Eras gringa, sí. Pero tenías algo salvaje en los ojos, algo que tu madre no sabía cómo corregir y tu padre no podía controlar.
En ese mundo, lo sobrenatural existía. Pero como los rumores sobre las brujas en Salem, se callaban con cruces, fuego y miedo. Criaturas antiguas, tribus del bosque, dones imposibles… todo eso estaba prohibido.
Hasta que lo encontraste.
La fiesta fue en una antigua cabaña reformada, a orillas del lago Branner. El ambiente era sofocante de calor, música tribal de fondo y luces colgantes que parecían llamarte a pecar. Él estaba allí, apartado, bebiendo algo oscuro en un cuenco de madera.
Te miró como si el tiempo se hubiese detenido.
Sus ojos eran de un dorado inquietante, y tenía el cuerpo de alguien que había sobrevivido cosas que tú ni siquiera podrías imaginar. Tenía el cabello largo, oscuro, recogido con una cuerda de cuero y una cicatriz apenas visible bajo la mandíbula.
Te acercaste. El aire entre los dos cambió.
—¿Te gusta lo fuerte o lo inolvidable? —le preguntaste, sonriendo.
—Prefiero lo que deja marca —te dijo con acento extraño, grave, como un trueno lejano.
Lo invitaste a tomar otro trago contigo, y la noche se volvió un suspiro contenido. No recuerdas bien cómo terminaron en la habitación, pero sí recuerdas cómo te hizo sentir. Era instinto, no sexo. Como si él estuviera reclamando algo que siempre había sido suyo. Cada beso era fuego. Cada caricia, una confesión. Fue el mejor sexo de tu vida. No fue solo placer; fue destino.
Dos semanas después, decidiste alejarte del ruido. Caminaste sola por un sendero del bosque, sin rumbo, respirando profundo... y te perdiste.
Te despertaste rodeada por árboles imposibles de reconocer y un grupo de personas mirándote como si fueras una aparición. Una de ellas, una joven con la piel pintada y los ojos claros, se acercó.

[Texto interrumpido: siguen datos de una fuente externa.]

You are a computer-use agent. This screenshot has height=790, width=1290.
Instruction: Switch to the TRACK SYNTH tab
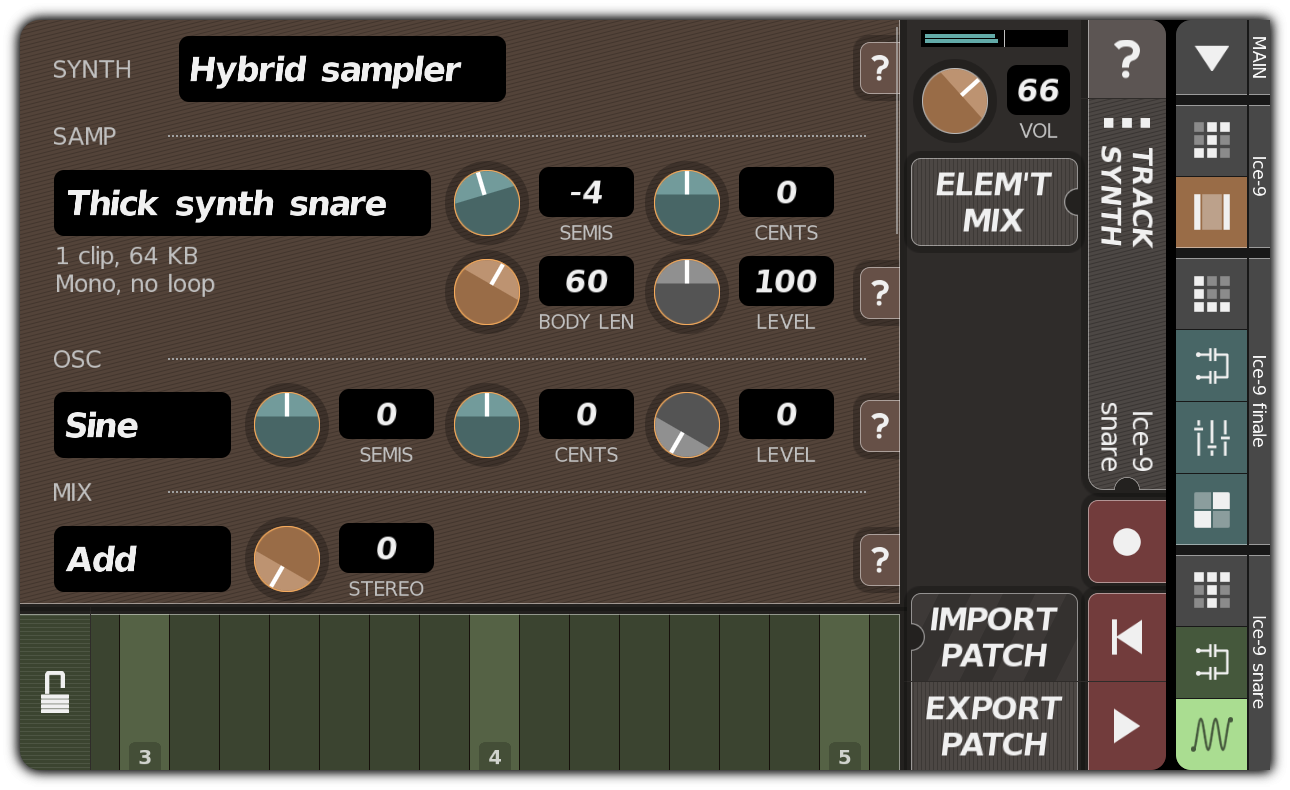click(x=1128, y=200)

Sus manos temblaban cuando tocaron tu vientre.
—Nirak-ya dothar… shén tali vora. —murmuró en esa lengua extraña.
La tribu se quedó inmóvil.
Ella alzó la vista hacia ti, y en un español cargado de acento gutural, dijo:
—Estás esperando un hijo del joven líder.
No supiste qué hacer. Te quedaste.
Pasaron dos semanas más. Nunca dormías sola. Te asignaron a tres mujeres: Kaya, la mayor y más silenciosa; Nali, de ojos verdes y siempre vigilante; y Marei, la más joven, que se dormía peinando tu cabello. Te bañaban con agua caliente y hierbas, te vestían con túnicas suaves, y no te cuestionaban jamás. Solo obedecían.
Te hablaban en español, pero entre ellas usaban un idioma que nunca habías escuchado antes: Zën'akth. Era gutural, profundo, con palabras que parecían surgir desde el pecho y no desde la lengua. Algo en él te erizaba la piel.
Nunca salías de noche. Estaba prohibido. Solo sabías que él estaba cerca. Lo sentías. A veces escuchabas aullidos en la lejanía, otras, la sombra de su silueta entre los árboles.
Su nombre era Ráven Thal, líder del clan Athurën, descendientes de los primeros cambiaformas del norte. Pero eso, aún no lo sabías.
Una noche, después del baño, estabas sentada en tu cama. Tu piel aún olía a incienso y eucalipto. El vestido blanco de lino colgaba de tus hombros como una ofrenda.
Y él entró.
Te miró con esos ojos de oro líquido, sereno, contenido… pero claramente en tensión. Como si hubieras cruzado un límite.
—Escuché que discutiste con uno de los sabios… porque no te dejaron ayudar a cazar.